Turn the lines below into a numbered list, skipping any blank lines. Leave the pictures out of your list.

+ + +

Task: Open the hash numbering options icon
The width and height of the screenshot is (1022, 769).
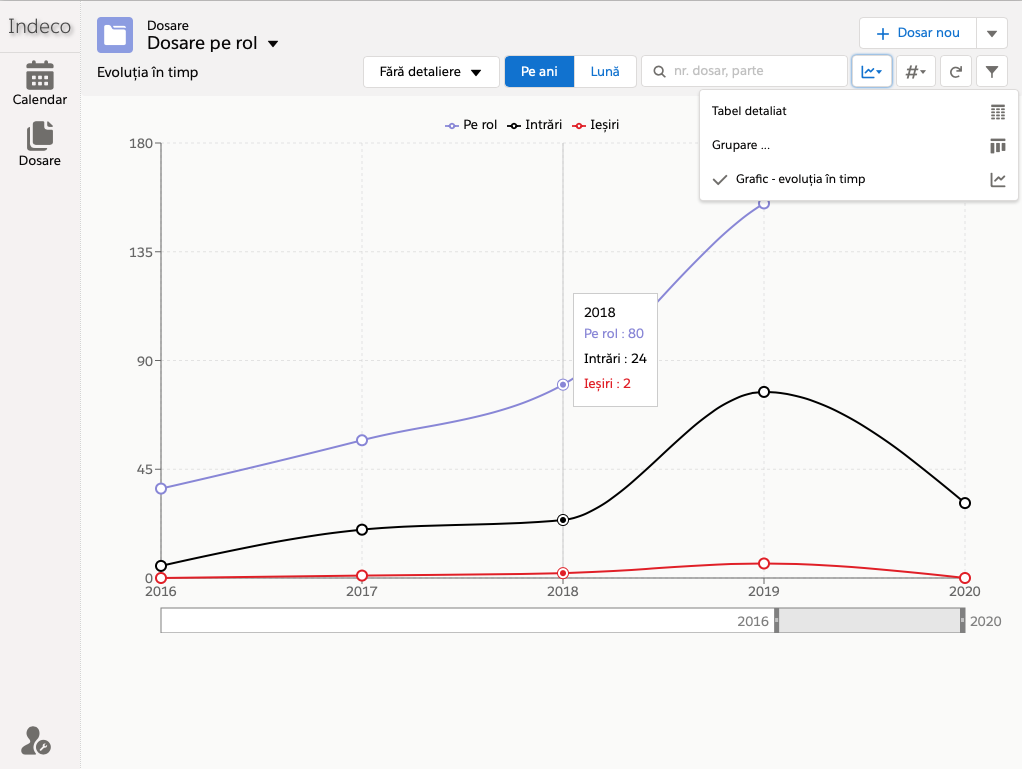Action: [x=915, y=72]
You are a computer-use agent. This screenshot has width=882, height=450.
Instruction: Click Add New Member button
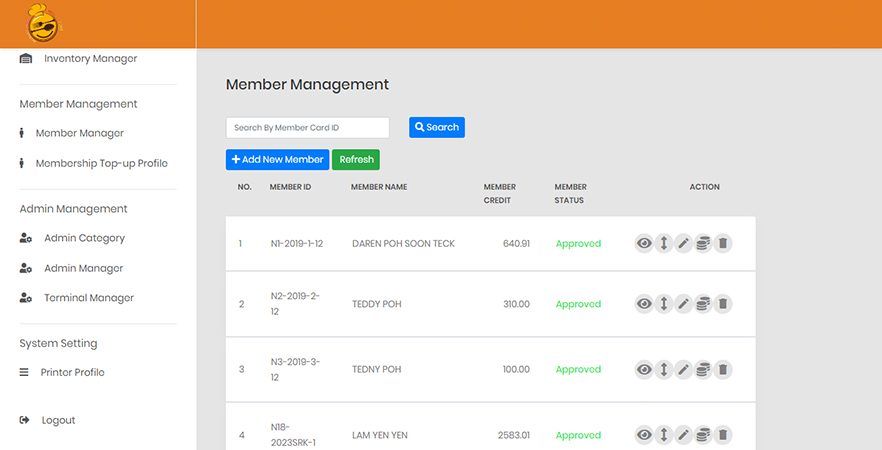tap(277, 160)
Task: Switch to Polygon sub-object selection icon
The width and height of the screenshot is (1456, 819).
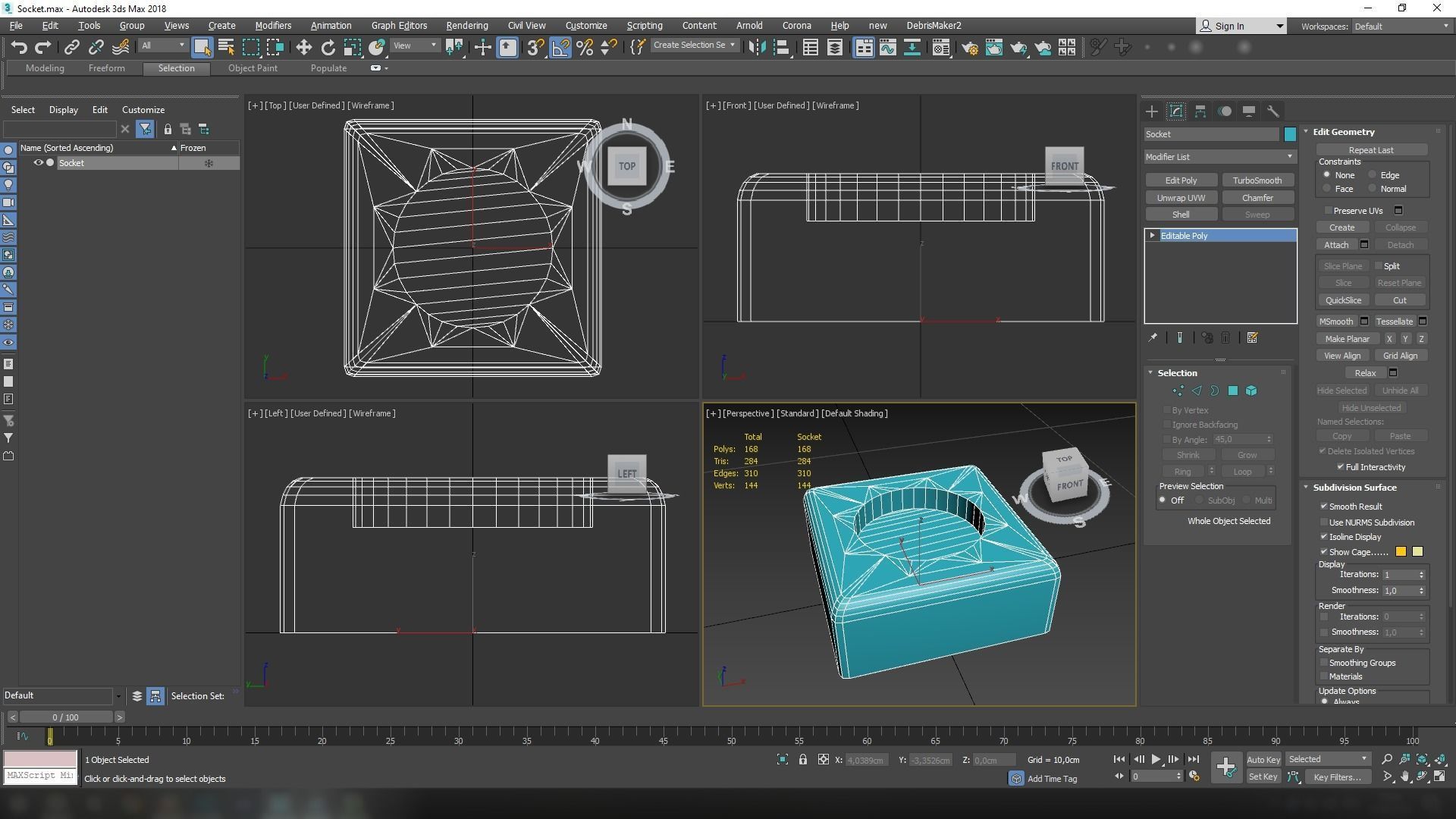Action: click(1233, 391)
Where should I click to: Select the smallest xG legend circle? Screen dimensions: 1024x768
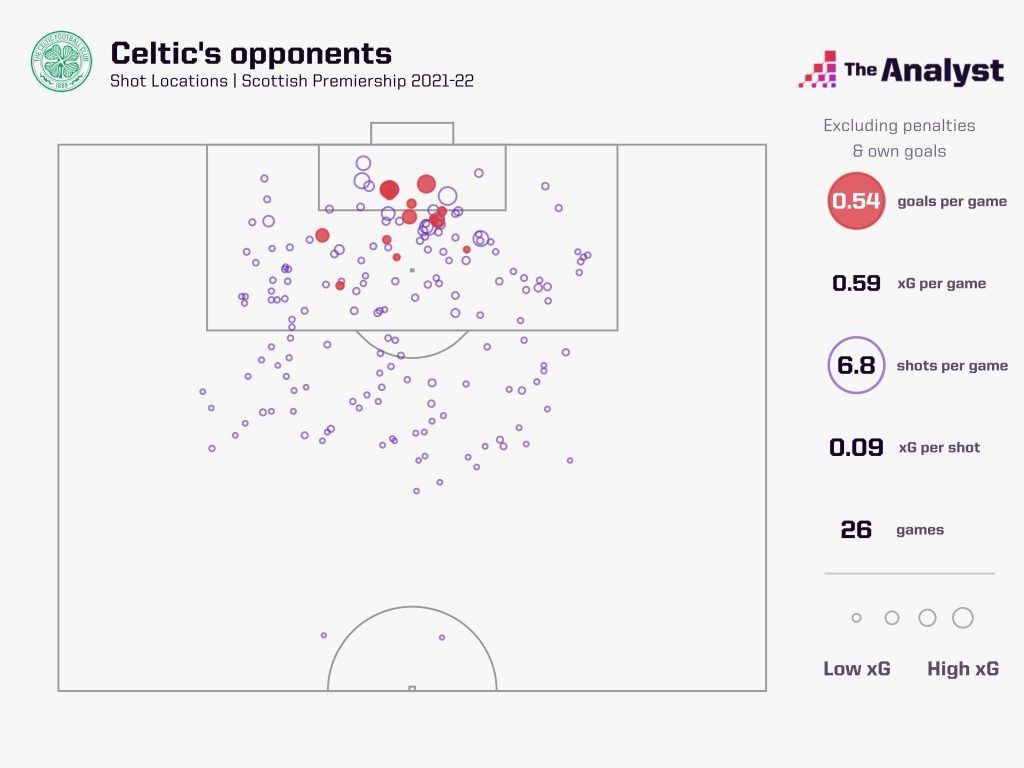856,618
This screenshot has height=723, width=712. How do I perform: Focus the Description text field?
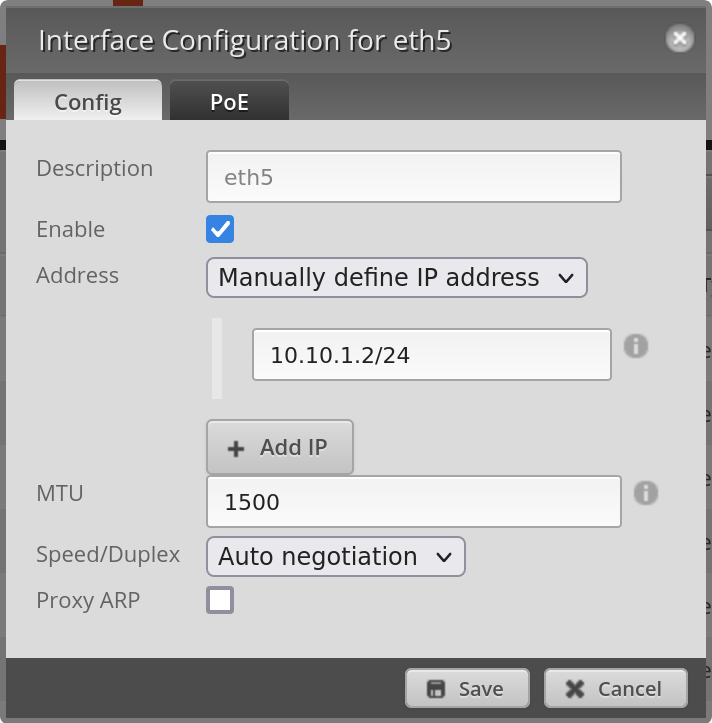click(x=413, y=177)
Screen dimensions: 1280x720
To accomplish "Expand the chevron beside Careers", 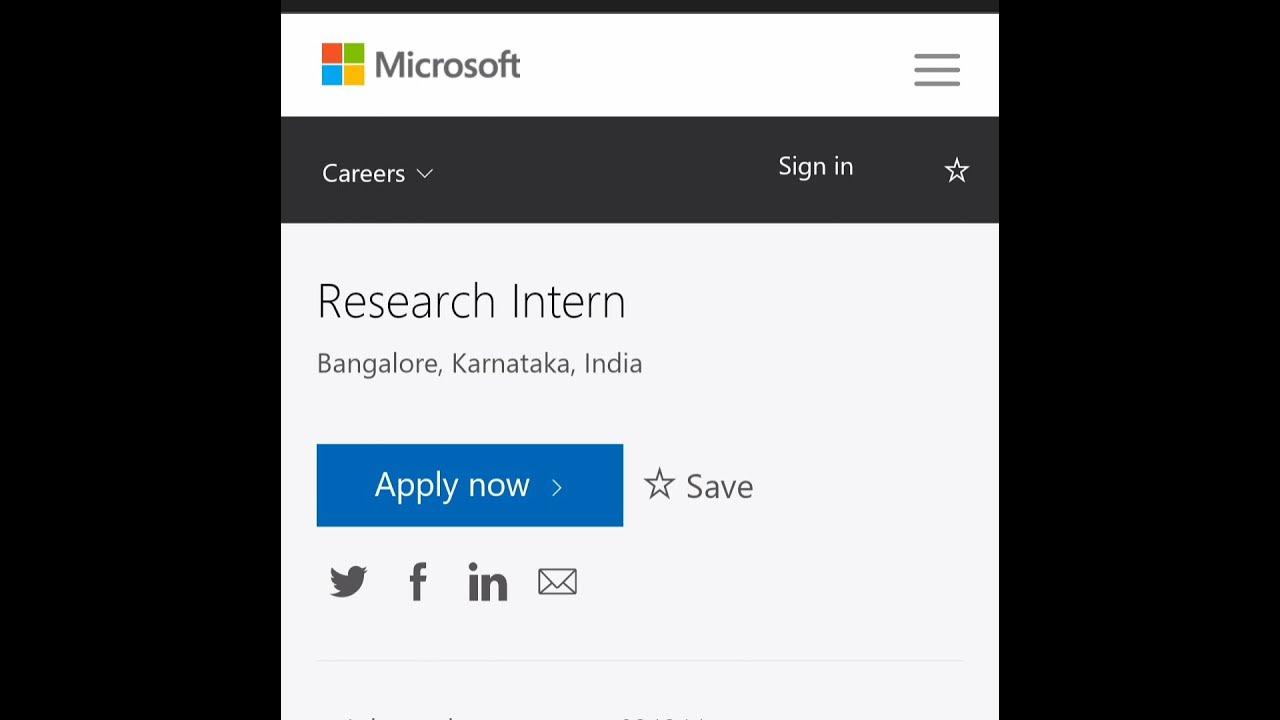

+ + +

Complete output:
1. Task: Open the hash numbering options icon
2. The width and height of the screenshot is (1022, 769).
3. Action: [x=915, y=72]
4. You are a computer-use agent. This screenshot has width=882, height=450.
5. Instruction: Click Add New Member button
6. tap(277, 160)
7. Task: Switch to Polygon sub-object selection icon
8. The width and height of the screenshot is (1456, 819).
9. Action: click(1233, 391)
10. Where should I click to: Select the smallest xG legend circle? Screen dimensions: 1024x768
11. 856,618
12. This screenshot has height=723, width=712. How do I perform: Focus the Description text field?
13. click(x=413, y=177)
14. Screen dimensions: 1280x720
15. To accomplish "Expand the chevron beside Careers", 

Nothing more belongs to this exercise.